A not particularly surprising view by a secular judge.
Another section says:
The evidence is clear that the ACC remains in communion with the Anglican Communion: the ACC remains in Communion with the See of Canterbury; it was invited to send its bishops to the Lambeth Conference in 2008 and those who were able to attend, did; it continues to participate as a full member in the Anglican Consultative Council; and, it continues to participate in Primates’ meetings. I observe, as well, that the Archbishop of Canterbury affirmed in February 2008 that his “office and that of the Anglican Communion recognize one ecclesial body in Canada as a constitutive member of the Communion, the Anglican Church of Canada”.
Clearly Rowan Williams’ reluctance to discipline heretical Canadian and TEC dioceses has not helped ANiC’s case. It will be interesting to note how far this judgement is seen as a green light for the ACoC to chart new waters of apostasy in its General Synod of 2010.
I imagine this does not bode well for any of the ANiC parishes who are legally contending for their buildings. But, as Primate Bob Duncan says, “And we’ll have the souls and they’ll get the stuff. We’ll get the future, they’ll get the past. I’d rather have the souls and the future.”
For my part, I think that is not such a bad deal; if – as seems not unlikely – my parish family ends up being thrown out of its building, as far as I am concerned it will be a time to stiffen the spine, be firmly united, look to the future, trust in God, and rejoice in the reality of the salvation that Jesus offers through his atoning sacrifice on the cross.
Coincidentally, this Sunday is St.
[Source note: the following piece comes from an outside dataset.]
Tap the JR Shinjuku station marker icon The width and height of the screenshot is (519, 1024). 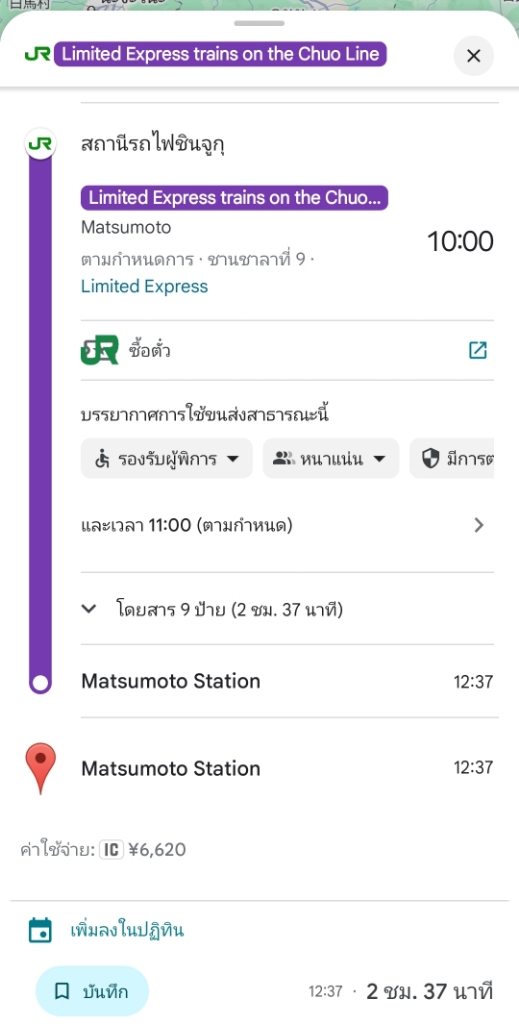[x=40, y=143]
Hilda’s 50th anniversary celebration; I have a feeling that it is going to be a wonderful time of worship because, regardless of the plans of man, God will be there.
I am a loss to see why a “secular judge” would be any more likely than a “Christian judge” to take the view you mention in the first paragraph. There is nothing about it that has anything to do with doctrine, orthodox or otherwise. It’s simple logic, really. The Anglican Church of Canada has never been a congregational church.
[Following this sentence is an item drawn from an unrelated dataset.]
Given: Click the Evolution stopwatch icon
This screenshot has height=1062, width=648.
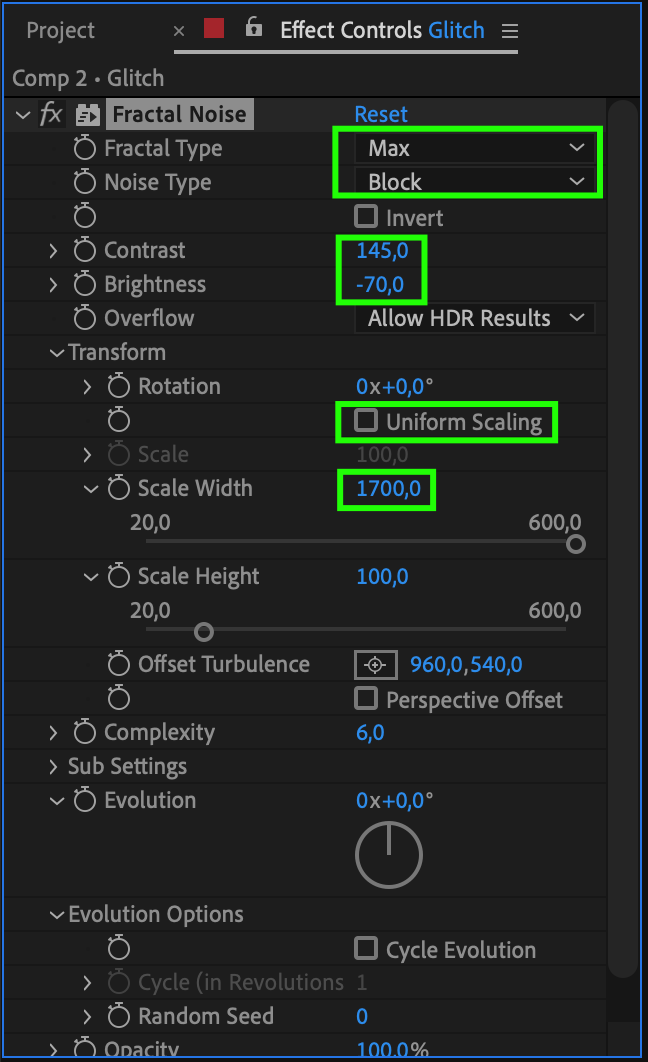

I would not necessarily look upon this as a bad precedent for other ANiC parishes. The situation differs elsewhere in the country. In the Maritimes, for example, the parishes typically predate the existence of the Diocesan synods and are separately and individually incorporated in their own right. In contrast to the authority this decision accords to the Diocese of New Westminster, other dioceses have very little legal power over the affairs of their parishes.